This step-by-step hydrogel optimization led to four candidates for in vivo testing: 1) an empty HA gel without any adhesion peptide or growth factor (HA), 2) a non-optimized gel with equimolar concentrations of RGD, IKVAV and YIGSR peptides (100 μM each) and no growth factors as a control for DOE optimization process (HA Nopt), 3) a gel with both optimized concentrations of growth factors and of peptides for a maximum cell survival in vitro (HA Max) and 4) a comparator gel with the same growth factors and adhesion motifs but with concentrations to result in a minimized cell survival in vitro (HA Min). A first in vivo experiment aimed at evaluating the effect of the different gel conditions in the absence of encapsulated cells on the activation of host tissue microglia and astrocytes, as HA hydrogels may induce an inflammatory and astrocytic reaction to an injected scaffold [15]. C57BL/6 mice were injected with the four different gel conditions directly into the stroke cavity one week after the stroke onset and sacrificed two weeks later. Brain sections were stained for GFAP (astrocytes) and Iba1 (microglia) and compared with a non-injected stroke condition as a control. No significant difference was observed among all the conditions (Figure 2; [54]), indicating that none of the HA groups induced a greater inflammatory or astrocytic response than the stroke insult itself.

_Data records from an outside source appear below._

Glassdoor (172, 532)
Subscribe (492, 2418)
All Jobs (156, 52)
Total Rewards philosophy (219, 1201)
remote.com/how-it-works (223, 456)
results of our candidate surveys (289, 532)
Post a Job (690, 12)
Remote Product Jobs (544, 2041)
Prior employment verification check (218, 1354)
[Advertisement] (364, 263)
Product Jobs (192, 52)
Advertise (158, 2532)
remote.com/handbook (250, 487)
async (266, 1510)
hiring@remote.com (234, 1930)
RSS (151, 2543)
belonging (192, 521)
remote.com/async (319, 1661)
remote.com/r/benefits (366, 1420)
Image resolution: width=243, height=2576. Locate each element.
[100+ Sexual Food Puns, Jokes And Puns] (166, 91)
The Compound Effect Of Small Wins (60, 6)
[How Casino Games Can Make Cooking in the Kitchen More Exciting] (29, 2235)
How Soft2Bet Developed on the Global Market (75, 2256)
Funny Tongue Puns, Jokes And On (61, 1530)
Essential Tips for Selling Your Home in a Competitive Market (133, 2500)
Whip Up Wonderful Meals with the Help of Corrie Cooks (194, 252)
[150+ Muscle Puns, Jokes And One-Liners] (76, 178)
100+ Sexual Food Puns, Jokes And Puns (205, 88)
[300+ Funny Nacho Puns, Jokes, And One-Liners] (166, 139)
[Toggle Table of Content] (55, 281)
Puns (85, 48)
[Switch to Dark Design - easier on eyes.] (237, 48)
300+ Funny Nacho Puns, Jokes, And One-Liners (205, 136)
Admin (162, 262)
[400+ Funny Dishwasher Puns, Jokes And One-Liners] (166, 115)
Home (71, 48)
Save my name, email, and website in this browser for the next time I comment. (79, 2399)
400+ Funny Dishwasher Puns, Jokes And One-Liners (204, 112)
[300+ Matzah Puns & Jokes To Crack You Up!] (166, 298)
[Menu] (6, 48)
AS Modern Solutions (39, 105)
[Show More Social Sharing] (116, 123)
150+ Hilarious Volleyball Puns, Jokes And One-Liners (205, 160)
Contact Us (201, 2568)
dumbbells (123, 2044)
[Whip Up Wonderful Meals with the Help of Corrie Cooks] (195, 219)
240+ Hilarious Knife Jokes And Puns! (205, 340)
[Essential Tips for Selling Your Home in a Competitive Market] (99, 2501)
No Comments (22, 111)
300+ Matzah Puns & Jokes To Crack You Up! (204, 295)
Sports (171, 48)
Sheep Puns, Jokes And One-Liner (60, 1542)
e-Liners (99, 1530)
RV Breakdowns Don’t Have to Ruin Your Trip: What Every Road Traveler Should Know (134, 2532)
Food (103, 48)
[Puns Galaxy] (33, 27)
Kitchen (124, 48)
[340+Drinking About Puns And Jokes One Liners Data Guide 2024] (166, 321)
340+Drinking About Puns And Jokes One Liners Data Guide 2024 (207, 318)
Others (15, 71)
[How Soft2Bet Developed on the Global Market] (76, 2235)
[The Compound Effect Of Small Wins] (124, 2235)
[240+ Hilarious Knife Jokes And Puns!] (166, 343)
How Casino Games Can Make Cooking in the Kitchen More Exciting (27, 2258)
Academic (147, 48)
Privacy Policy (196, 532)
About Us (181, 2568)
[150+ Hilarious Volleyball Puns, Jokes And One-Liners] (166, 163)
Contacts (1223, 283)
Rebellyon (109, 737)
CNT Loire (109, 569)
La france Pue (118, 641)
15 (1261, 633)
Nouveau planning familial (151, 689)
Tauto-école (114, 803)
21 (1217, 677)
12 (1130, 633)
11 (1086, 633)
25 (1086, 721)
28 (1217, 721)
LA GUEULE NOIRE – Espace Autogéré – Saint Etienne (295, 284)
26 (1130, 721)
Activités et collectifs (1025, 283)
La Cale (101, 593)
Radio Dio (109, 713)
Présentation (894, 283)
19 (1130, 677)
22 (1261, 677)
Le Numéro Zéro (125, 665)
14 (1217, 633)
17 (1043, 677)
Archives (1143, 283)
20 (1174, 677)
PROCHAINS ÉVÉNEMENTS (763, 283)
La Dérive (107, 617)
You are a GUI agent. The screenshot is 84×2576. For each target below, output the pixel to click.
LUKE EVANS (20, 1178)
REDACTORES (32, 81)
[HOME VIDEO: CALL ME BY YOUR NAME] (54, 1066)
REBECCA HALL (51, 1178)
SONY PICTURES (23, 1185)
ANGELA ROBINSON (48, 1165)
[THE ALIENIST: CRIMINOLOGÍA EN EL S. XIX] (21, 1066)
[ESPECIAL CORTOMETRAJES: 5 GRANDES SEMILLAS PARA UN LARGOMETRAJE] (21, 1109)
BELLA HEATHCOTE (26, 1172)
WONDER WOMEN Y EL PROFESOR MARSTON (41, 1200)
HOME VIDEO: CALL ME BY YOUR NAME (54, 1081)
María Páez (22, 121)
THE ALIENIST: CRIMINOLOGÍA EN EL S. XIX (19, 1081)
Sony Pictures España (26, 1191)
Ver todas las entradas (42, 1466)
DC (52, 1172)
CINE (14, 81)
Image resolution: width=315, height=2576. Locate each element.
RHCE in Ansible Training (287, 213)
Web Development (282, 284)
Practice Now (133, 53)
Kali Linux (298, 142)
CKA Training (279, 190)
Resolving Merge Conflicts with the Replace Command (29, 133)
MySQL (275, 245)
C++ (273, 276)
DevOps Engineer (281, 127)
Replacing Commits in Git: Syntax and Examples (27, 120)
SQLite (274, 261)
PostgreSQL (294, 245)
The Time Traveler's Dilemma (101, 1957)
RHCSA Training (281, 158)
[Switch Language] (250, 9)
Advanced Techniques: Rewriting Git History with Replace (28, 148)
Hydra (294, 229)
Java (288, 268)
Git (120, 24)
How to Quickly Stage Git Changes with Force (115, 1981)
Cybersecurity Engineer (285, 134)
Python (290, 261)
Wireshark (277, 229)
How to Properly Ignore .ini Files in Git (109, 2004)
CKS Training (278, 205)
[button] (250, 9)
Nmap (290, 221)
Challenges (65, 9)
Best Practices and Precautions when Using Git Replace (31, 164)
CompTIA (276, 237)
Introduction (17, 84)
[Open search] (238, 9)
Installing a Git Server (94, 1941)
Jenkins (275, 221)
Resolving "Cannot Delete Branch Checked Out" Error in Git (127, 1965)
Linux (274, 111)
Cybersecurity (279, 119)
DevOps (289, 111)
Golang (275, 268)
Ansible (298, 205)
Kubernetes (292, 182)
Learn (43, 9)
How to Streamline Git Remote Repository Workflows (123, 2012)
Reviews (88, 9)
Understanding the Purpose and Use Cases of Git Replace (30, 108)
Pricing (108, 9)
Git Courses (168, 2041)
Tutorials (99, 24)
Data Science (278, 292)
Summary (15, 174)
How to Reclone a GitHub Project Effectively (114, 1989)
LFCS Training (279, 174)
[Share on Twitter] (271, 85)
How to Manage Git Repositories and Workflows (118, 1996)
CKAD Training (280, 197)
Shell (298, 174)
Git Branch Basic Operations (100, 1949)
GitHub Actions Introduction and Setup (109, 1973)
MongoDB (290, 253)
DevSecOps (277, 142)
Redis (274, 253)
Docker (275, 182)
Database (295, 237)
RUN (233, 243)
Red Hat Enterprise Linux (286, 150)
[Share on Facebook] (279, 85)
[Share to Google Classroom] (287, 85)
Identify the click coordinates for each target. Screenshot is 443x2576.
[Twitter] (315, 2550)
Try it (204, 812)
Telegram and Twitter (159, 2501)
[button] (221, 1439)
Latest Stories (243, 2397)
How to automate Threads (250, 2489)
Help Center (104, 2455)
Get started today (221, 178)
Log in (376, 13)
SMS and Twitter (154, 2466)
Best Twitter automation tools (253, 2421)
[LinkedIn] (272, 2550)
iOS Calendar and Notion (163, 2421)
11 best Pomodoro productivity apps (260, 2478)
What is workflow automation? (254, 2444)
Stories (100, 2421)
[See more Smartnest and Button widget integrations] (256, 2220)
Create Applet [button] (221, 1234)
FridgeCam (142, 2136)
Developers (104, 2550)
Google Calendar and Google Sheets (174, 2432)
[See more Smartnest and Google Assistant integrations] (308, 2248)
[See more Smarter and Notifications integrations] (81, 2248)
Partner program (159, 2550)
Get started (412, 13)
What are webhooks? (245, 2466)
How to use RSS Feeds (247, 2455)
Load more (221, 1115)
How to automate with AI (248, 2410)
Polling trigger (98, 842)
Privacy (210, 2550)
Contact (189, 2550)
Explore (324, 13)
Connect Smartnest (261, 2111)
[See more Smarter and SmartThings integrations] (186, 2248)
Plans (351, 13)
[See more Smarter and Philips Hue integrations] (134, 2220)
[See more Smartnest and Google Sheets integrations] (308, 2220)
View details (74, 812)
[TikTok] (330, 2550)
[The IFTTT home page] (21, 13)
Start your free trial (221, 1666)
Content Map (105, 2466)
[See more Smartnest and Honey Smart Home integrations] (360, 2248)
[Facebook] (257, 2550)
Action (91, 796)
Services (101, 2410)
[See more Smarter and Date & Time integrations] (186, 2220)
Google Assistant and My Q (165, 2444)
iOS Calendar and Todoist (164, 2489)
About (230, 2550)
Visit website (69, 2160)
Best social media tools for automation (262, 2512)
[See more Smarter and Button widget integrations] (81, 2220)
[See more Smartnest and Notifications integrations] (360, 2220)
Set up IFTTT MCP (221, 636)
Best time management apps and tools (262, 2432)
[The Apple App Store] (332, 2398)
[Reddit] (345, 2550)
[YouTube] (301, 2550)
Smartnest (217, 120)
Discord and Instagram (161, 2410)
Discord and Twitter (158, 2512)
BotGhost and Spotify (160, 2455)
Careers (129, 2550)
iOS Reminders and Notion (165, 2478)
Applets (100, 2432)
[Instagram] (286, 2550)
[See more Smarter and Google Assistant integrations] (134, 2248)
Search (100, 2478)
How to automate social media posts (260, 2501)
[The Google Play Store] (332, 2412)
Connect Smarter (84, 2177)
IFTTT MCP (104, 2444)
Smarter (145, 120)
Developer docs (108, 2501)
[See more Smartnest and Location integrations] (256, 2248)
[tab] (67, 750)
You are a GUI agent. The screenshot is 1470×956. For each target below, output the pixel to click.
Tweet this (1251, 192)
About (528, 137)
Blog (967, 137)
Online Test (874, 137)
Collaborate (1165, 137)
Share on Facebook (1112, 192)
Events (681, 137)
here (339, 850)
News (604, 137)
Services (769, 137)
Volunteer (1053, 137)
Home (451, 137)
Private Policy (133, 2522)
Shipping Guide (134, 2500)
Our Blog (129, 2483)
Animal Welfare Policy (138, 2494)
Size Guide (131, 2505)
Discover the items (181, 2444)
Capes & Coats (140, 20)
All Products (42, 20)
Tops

Figure 2. Biomaterial infiltration and resorption in vivo.

Figure 2

Fluorescent image of stroke area (A) 2 weeks and (B) 6 weeks after transplantation with 100,000 iPS-NPCs (green) encapsulated in HA Max (blue), or (C) 6 weeks after transplantation of 50,000 iPS-NPCs encapsulated in HA Max. (D) Brain MRI images of animals at 9 weeks after stroke (dashed rectangle), (E) stroke plus HA Max injection and (F) stroke plus transplantation of 100,000 cells encapsulated in HA Max. (J) Quantification of gel representing T2 signal (arrowhead in E and F). (K) Fluorescent staining of vascular growth within HA Max at two weeks after transplantation, where the area demarcated in dashed line is magnified in L (merged), M (transplanted cells, in green), N (CD31 positive endothelial cells, in red) and O (gel, in blue). Scale bar represents 100 μm (A–C) and 10 μm (K–H). ** indicates P < 0.01.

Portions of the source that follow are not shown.